We went to the NC State Fair yesterday and I really lit the fire under my husband when we walked through the dairy goat barn. We met a nice lady who was milking a LaMancha doe and my husband really has an interest in getting a couple of dairy goats... he even said, "Let's sell your Boers and get milk goats." Umm, not ready for that quite yet, but we need your input on which breed you favor. I never would have thought he would have liked the looks of the LaManchas since they don't have ears, but he says they have a humble face.

1. Alpine
2. LaMancha
3. Nubian
4. Oberhasli
5. Saanen
6. Toggenburg


----------



## Roll farms (Oct 24, 2010)

You could always get a few Nubian does, cross them to your boer buck, have the milk and make nice "market" kids....Nubians cross 'best' to Boers since they have a lot of the same characteristics.  Just get 'old school' Nubs, the bigger, taller, less "dairy character"...not the fancy, skinny, new-style ones.

Oberhalsi are probably my 'favorite' because they're smart, polite, and not LOUD.  Lots of good milk.
Wouldn't be a good boer cross, though, IMHO....too fine-boned and wouldn't 'improve' anything....(The boer wouldn't help udders, the Ob wouldn't increase height / frame for meat.)

Alpines and Toggs and Nubians are all loud....Saanens are pretty polite (some say boringly so) and make lots of milk....but I'd be bored to tears w/ nothing but all white goats.

I can't get past the 'no ears' w/ LaManchas but I have a friend who breeds them and adores them.  She bought a Boer buckling off me to breed them to.  This'll be the first year for kids.

Toggs make nice BIG crosses when mixed w/ Boers....but man are they ugly kids.
I prefer not to cross Boer to the short eared breeds, I dislike airplane ears and light-colored heads.

In order, my favorites....Ob, Nub, Saanen, Togg, LaMancha, Alpine.

(I've never met an Alpine I 'liked'....and the crossbred Alpines I've met were all nuts, certifiably so.)


----------



## lilroo (Oct 24, 2010)

well I grew up with Nubians, Alpines and sannans. Nubians have a nice rich milk and they are great milkers for volume Alpines milk is less fat and sannans are quieter and have good milk volume but the milk is not as fat as nubians, which is about 6%. It depends on what you want to do with the milk or you just want a good milker and meat animal. I'm trying my hand with Kinders which are supposed to be the best of both.  I'm only wanting the milk and the smaller animal that does'nt eat huge like the bigger breeds.. SO...


----------



## mabeane (Oct 24, 2010)

Nubians....such personality!


----------



## poorboys (Oct 24, 2010)

Nubians for sure, but they can get mouthy, love their personalitys !!!!!! next would be the boer cross nubies.


----------



## MidnightChickenLover (Oct 24, 2010)

I love my Saanens! They are very personable, quiet, and are very calm. They have great milking attributes and very well. I have larger ones than at our county fair though, but everyone stops by and pets them. They are such sweet hearts. We cross them with Boers and they usually are wonderfull crosses. They gain weight almost at the same rate as boers for the fist few months, then they start adding lenght and height. We usually have kids around March, and show in August and they are around 75lbs. Even though they are usually born with an off white color, we also have had an all brown (even though the bucks head was black), roans, and light brown spots. They have charming friendly personalities and are very healthy. It's fun watching their ears bob up and down


----------



## freemotion (Oct 24, 2010)

Don't discount La Manchas based on their ears alone.  I ended up, due to poor planning, with a La Mancha buck last fall and the resulting doelings are the sweetest things ever!  The buck was a sweetheart and still is.  I sold him to a family with small children and at a year and a half old, during rut, he is trustworthy around the little children.
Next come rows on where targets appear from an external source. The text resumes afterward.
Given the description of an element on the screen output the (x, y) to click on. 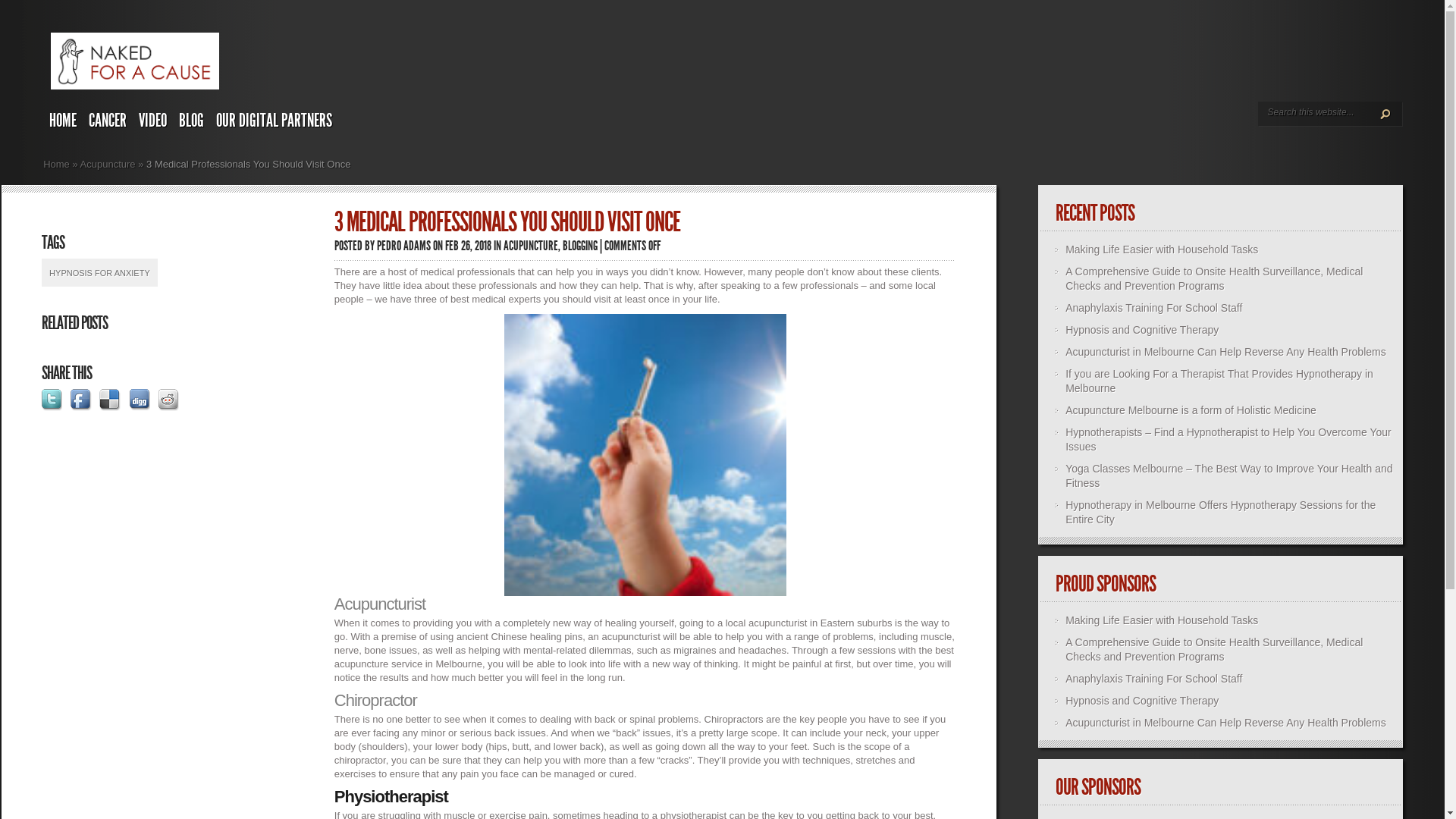
Acupuncture Melbourne is a form of Holistic Medicine Element type: text (1190, 410)
Anaphylaxis Training For School Staff Element type: text (1153, 678)
PEDRO ADAMS Element type: text (403, 245)
Home Element type: text (56, 163)
Hypnosis and Cognitive Therapy Element type: text (1141, 329)
Hypnosis and Cognitive Therapy Element type: text (1141, 700)
HYPNOSIS FOR ANXIETY Element type: text (99, 272)
Making Life Easier with Household Tasks Element type: text (1161, 249)
CANCER Element type: text (107, 122)
Making Life Easier with Household Tasks Element type: text (1161, 620)
BLOGGING Element type: text (579, 245)
BLOG Element type: text (191, 122)
ACUPUNCTURE Element type: text (530, 245)
Acupuncture Element type: text (107, 163)
OUR DIGITAL PARTNERS Element type: text (274, 122)
VIDEO Element type: text (152, 122)
Anaphylaxis Training For School Staff Element type: text (1153, 307)
HOME Element type: text (62, 122)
My new little Alpine buckling, although adorable, is not safe around anyone, as a youngster not even quite six months old and in a raging rut.

My Alpine doe "puts it in the bucket!"  My Nubian cross is LOUD and so is her daughter, who is also part Boer, Alpine, and half La Mancha.....only 25% Nubian and she has a mouth on her.

Still, it is more important to look at the individuals and what you want.


----------



## ohiofarmgirl (Oct 24, 2010)

la manchas all the way.. i cant stand a screaming goat so no way on the nubies for me.  

my lamancha and minimancha are nice and quiet....and really really good milkers, laid back, easy to be around. but they do look kinda funny

;-)


----------



## Heavenly Springs Farm (Oct 24, 2010)

I love my Nubians. They are great goats.


----------



## TheMixedBag (Oct 24, 2010)

I've got a Nubian, Saanen and Alpine right now, and my favorite is still probably the Saanen. She's not all that quiet, but she's patient, sweet and easy to work with. She also put almost a gallon in the pail for me as a FF.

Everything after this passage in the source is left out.